## TASK REQUIREMENTS
Can you rewrite the lines below, replacing every "heading" with "title" and leaving everything else unchanged?

[A block of data]
╔══

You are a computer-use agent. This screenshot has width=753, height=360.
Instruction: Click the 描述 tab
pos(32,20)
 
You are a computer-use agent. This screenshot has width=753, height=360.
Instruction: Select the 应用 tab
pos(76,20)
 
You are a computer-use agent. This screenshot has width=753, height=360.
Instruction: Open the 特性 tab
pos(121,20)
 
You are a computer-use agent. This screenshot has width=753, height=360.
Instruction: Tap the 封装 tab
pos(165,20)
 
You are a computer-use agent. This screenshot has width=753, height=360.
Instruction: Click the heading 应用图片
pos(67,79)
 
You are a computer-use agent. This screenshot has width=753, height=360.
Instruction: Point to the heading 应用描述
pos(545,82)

╚══

## IN RESPONSE
You are a computer-use agent. This screenshot has width=753, height=360.
Instruction: Click the 描述 tab
pos(32,20)
 
You are a computer-use agent. This screenshot has width=753, height=360.
Instruction: Select the 应用 tab
pos(76,20)
 
You are a computer-use agent. This screenshot has width=753, height=360.
Instruction: Open the 特性 tab
pos(121,20)
 
You are a computer-use agent. This screenshot has width=753, height=360.
Instruction: Tap the 封装 tab
pos(165,20)
 
You are a computer-use agent. This screenshot has width=753, height=360.
Instruction: Click the title 应用图片
pos(67,79)
 
You are a computer-use agent. This screenshot has width=753, height=360.
Instruction: Point to the title 应用描述
pos(545,82)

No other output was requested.